Lanciamo il Forchettiere Awards 2020, la prima edizione di un premio – suddiviso in 12 categorie – volto a premiare i rappresentanti della ristorazione nel panorama fiorentino. Ecco come votare

***Le votazioni si sono chiuse il 4 febbraio 2020 alle 23,59***
https://www.ilforchettiere.it/forchettiere-awards-2020-ecco-i-5-finalisti/

Partiamo da un presupposto: nonostante la presenza di numerosi e importanti ristoranti, Firenze non ha ancora mai espresso un proprio “Awards”, un premio con cui il pubblico e i critici potessero evidenziare i propri ristoranti preferiti. Iniziamo a farlo noi, con il Forchettiere Awards 2020, coinvolgendo nel progetto sono coinvolti 137 locali di Firenze e provincia.

Il Forchettiere Awards 2020 è la prima edizione di un premio – o meglio, una serie di premi suddivisi in 12 categorie – organizzato dalla redazione della testata che state leggendo e volto a premiare i rappresentanti della ristorazione nel panorama fiorentino. Gli Awards si dividono in due momenti: una duplice votazione online – da un lato una giuria tecnica formata da 60 addetti ai lavori (giornalisti, chef, blogger, rappresentanti delle associazioni di categoria e delle istituzioni) dall’altra il pubblico – da cui uscirà una cinquina di finalisti. Ogni giurato può esprimere fino a 3 preferenze per categoria. La giuria tecnica peserà per il 70%, quella popolare per il 30%. Le votazioni finiranno il 5 febbraio 2020.

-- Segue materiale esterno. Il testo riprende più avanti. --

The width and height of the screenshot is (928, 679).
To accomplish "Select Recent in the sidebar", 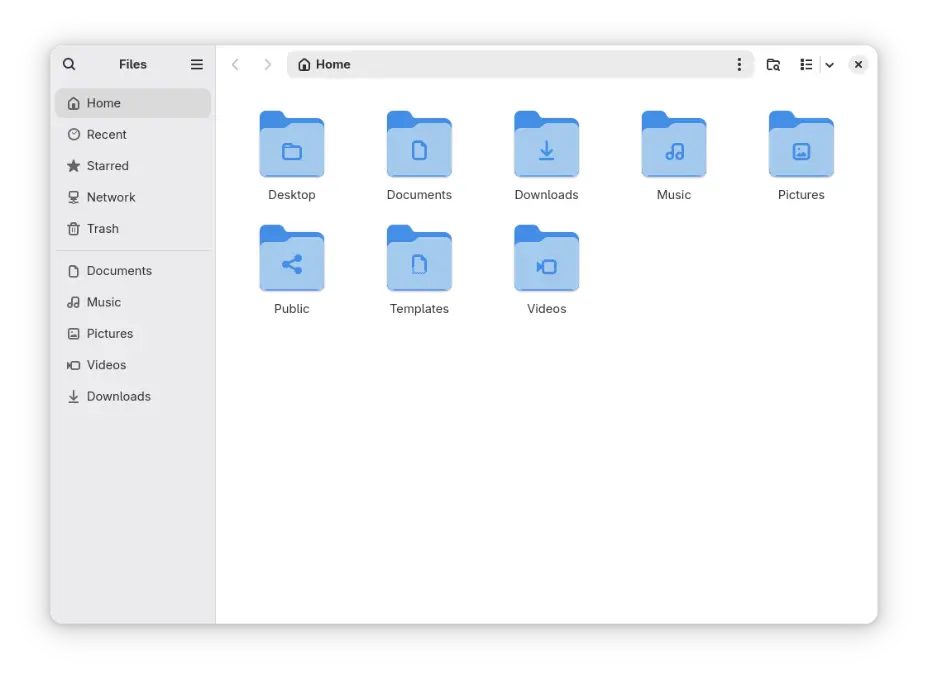I will click(106, 134).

Ad essere premiati con Il Forchettiere Awards 2020 saranno i vincitori di 12 categorie, ognuna delle quali conta 12 locali in nomination:

  • Ristorante sotto i 50 euro

  • Ristorante sopra i 50 euro

  • Ristorante della provincia di Firenze

  • Trattoria tradizionale

  • Ristorante etnico

  • Pizzeria

  • Cocktail bar

  • Gelateria artigianale

  • Pasticceria

  • Nuova apertura 2019

  • Birreria

  • Esordiente

Una serie di dovute precisazioni metodologiche:

  • L’assenza dell’Enoteca Pinchiorri tra i ristoranti sopra i 50 euro risponde a una scelta precisa, poiché l’assoluta eccellenza e “storicità” riconosciuta al locale di via Ghibellina renderebbe ingiusto e obiettivamente inopportuno ogni confronto con altri ristoranti. In altre parole, gioca un campionato a sé. Allo stesso modo i “50 euro” sono uno spartiacque ideale, simbolico, che non va preso alla lettera.
  • Nel panel tecnico abbiamo inserito, insieme a giornalisti e blogger, tutti i ristoratori stellati di Firenze e provincia, alla luce del ruolo e del “palato” allenato. Ciò significa che alcuni dei giurati potrebbero avere interessi particolari, essendo anche nella relativa lista. Ebbene, il contributo di ogni voto tecnico pesa per 1/60 che diventa 1/180 (ossia 0,005%) considerando la possibilità di esprimere 3 preferenze. In altre parole, il peso di ogni voto si “diluisce” nel campione e nessuno può ragionevolmente sostenere che un giurato abbia potuto – anche volendo – influire sulla correttezza delle operazioni. Inoltre il fatto che ogni stellato sia presente in giuria rende di fatto nullo ogni potenziale vantaggio. Lo stesso discorso vale per qualsiasi altro membro della giuria che, per un motivo o un altro, abbia un interesse specifico potenzialmente conflittuale con i criteri di un’obiettiva votazione: il suo giudizio “conflittuale” potrà incidere per una quota infinitesimale.
  • Sempre per motivi di opportunità, trasparenza e correttezza, i nomi della giuria tecnica non sono, né lo saranno in un secondo momento, resi pubblici. Ciò non toglie che ognuno di essi sia libero di comunicare la propria partecipazione nelle forme che ritiene più opportune, purché non pregiudichino il regolare andamento delle votazioni.
  • La scelta di ponderare il voto della giuria tecnica e popolare risponde all’evidente necessità di evitare vantaggi ingiusti per chi fosse particolarmente “popolare” o ricco di amici smanettoni. Ecco perché fino al 5 febbraio 2020 si può votare solo una volta da ogni computer o telefonino. A ogni indirizzo IP corrisponde una sola votazione.